Aluminium was seen as 'the metal of the future' and its light weight was also expected to show engineering advantages. For a moving bridge such as a bascule, the lighter weight of the spans would reduce the power needed for the lifting motors and the time take to open a bridge. Several companies intended to either capitalise on their wartime experience, or to move into this new field.

== Construction ==
The bridge was built by the Stockton on Tees engineering firm of Head, Wrightson & Co. The on-site resident engineer was J A Thrall. The design and construction of the bridge structure were carried out by Head Wrightson Light Alloy Structures Ltd., a new subsidiary which had been set up to specialise in an anticipated market for lightweight structures like this in aluminium. The metal itself, as extrusions and as rolled plate, was supplied by British Aluminium and Northern Aluminium (later Alcan) of Banbury.

Work began in December 1947 with the removal of the original bridge and the beginnings of earthworks for the new bridge foundations. Previously, the East abutment of the bridge had housed the pivot mechanism for the swing bridge, and sheet piling was used as a temporary coffer dam on both sides whilst the bridge pits and foundations were constructed.

The bridge spans were built in two sections. The quadrants were assembled first and placed onto their trunnions. Then the spans were brought in by boat, craned into position and riveted to them. Unusually for an aluminium structure, all joints were assembled with rivets, of a style and size more commonly seen in pre-war steelwork construction. Quadrants were installed in September, and the spans were attached at the start of October.

The East span was first raised on 14 October, then the West span was installed. By the end of November, the bridge was assembled and operational, at least for testing. The bridge was lifted by four 25 bhp electric motors, one for each quadrant. The low power needed was a direct result of using aluminium, and its low weight. A relatively small amount of kentledge was needed to balance the spans, compared to a steel bridge.

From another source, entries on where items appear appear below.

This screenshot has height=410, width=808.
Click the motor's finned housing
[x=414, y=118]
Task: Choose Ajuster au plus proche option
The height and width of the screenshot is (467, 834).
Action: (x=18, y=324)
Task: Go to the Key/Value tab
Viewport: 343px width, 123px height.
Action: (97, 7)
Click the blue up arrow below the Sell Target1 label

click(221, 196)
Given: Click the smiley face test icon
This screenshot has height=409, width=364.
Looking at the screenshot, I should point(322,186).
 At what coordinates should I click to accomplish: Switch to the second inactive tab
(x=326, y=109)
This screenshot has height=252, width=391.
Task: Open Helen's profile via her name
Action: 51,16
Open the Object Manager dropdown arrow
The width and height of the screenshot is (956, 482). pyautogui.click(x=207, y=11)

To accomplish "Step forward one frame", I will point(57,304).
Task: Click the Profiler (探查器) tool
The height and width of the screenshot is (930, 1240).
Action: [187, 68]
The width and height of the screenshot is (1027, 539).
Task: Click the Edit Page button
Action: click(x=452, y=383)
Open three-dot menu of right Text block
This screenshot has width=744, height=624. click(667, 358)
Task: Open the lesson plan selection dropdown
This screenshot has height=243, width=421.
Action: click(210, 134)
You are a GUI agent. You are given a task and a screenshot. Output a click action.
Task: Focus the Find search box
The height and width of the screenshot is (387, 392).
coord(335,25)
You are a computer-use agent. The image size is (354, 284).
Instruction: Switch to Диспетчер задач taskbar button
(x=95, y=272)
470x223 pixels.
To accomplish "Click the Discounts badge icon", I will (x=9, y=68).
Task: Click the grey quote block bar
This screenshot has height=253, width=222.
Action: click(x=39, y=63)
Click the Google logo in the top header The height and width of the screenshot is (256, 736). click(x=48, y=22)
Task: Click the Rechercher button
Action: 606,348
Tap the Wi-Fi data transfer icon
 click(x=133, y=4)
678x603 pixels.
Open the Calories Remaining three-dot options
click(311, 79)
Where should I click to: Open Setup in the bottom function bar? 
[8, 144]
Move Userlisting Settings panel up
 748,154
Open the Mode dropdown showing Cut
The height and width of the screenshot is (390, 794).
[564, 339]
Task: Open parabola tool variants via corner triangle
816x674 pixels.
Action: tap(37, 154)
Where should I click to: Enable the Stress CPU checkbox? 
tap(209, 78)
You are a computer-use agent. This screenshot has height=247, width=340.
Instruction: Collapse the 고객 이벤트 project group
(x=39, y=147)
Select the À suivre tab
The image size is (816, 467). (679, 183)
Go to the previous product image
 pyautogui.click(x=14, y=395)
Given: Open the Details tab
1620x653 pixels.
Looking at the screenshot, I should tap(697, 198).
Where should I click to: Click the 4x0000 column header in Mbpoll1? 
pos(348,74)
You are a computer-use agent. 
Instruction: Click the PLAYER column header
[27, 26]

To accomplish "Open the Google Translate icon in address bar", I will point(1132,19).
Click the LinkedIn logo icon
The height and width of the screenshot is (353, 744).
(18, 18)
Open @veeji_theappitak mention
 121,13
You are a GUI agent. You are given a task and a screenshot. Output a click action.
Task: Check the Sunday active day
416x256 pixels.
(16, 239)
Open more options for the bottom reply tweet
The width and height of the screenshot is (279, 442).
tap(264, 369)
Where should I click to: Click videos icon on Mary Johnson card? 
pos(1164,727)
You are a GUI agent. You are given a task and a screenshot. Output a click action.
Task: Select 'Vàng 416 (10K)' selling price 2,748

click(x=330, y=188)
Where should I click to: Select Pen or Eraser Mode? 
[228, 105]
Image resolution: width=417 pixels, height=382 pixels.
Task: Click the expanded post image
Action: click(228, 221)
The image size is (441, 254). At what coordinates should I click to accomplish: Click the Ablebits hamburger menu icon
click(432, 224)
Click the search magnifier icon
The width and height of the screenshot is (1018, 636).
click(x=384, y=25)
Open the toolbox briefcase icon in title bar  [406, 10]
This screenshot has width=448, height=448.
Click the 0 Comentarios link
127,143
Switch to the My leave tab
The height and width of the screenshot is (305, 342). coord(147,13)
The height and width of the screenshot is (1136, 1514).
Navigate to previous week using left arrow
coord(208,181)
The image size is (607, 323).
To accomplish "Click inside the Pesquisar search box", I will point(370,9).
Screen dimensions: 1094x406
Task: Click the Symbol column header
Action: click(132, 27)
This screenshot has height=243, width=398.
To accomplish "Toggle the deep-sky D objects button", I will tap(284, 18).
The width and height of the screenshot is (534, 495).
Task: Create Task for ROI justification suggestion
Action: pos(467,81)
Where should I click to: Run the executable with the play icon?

Weighted load tests, for both road and rail traffic, were carried out in January 1949. A road trailer with 75 ton load was used for one test, and rail tests with both 65 tons of iron scrap and a 41 ton locomotive, and a full train of loaded coal wagons were used.

== Opening ==
The bridge was officially opened on 26 November 1948, by the Minister of Transport, Alfred Barnes, MP. The 'ribbon' for the ribbon-cutting ceremony was made of aluminium foil.

=== Painting ===
The new bridge was painted in a watercolour by the artist Leslie Carr (1891–1961) and the painting was kept by Head Wrightson. On his retirement, Derek Kerr the bridge's construction manager, was presented with the painting. In 2015 he donated it to Sunderland Museum.

In 1951, a cutaway illustration of the bridge was printed in the Eagle comic.

== Decline ==
The bridge suffered from corrosion, particularly galvanic corrosion where steel components were attached to the aluminium structure. Its use was gradually less important too, with the decrease in railway coal traffic across the bridge to the loading staithes. For some time it was no longer used for rail traffic, but still for pedestrians and limited road traffic. The bridge closed entirely and was scrapped in 1977.